■ **Task statement**: Please return only the lines from the one holding "About Us (185, 149)" through the one holding "Sunday Service (434, 179)", exactly as they appear in the records below, both ends included.

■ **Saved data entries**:

+ + + + + + +

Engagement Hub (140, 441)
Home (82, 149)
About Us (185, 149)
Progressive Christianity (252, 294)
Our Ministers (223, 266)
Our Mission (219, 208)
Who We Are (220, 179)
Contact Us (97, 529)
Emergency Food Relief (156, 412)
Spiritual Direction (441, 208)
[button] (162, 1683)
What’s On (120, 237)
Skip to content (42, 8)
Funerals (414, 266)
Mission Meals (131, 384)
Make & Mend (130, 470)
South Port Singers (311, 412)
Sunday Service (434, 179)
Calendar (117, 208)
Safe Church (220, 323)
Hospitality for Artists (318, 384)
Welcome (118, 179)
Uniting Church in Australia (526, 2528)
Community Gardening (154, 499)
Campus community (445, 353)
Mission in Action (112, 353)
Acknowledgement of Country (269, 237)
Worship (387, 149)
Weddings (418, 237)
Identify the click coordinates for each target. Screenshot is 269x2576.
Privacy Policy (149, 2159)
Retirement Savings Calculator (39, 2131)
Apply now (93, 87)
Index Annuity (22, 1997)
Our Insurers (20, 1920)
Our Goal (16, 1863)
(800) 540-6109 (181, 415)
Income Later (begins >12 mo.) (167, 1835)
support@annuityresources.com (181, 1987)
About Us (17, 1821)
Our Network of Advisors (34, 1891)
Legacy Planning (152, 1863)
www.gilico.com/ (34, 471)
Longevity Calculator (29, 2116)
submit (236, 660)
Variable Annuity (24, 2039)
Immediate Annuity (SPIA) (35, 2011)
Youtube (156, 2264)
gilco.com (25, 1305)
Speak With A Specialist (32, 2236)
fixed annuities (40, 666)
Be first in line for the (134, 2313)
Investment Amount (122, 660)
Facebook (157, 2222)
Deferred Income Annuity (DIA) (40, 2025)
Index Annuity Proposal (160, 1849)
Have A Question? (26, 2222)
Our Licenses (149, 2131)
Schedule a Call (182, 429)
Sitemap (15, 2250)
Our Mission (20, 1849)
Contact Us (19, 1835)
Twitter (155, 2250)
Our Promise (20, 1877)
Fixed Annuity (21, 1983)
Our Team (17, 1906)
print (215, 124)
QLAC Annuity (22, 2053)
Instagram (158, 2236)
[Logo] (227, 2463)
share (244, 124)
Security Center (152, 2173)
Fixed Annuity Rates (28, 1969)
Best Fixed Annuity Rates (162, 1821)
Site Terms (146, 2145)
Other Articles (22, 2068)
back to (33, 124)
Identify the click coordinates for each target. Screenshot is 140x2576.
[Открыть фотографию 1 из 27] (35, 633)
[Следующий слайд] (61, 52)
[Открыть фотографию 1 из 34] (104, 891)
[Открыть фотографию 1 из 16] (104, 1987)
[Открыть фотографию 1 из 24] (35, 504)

+ + + + + + +

■ **Response to this task**:
About Us (185, 149)
Progressive Christianity (252, 294)
Our Ministers (223, 266)
Our Mission (219, 208)
Who We Are (220, 179)
Contact Us (97, 529)
Emergency Food Relief (156, 412)
Spiritual Direction (441, 208)
[button] (162, 1683)
What’s On (120, 237)
Skip to content (42, 8)
Funerals (414, 266)
Mission Meals (131, 384)
Make & Mend (130, 470)
South Port Singers (311, 412)
Sunday Service (434, 179)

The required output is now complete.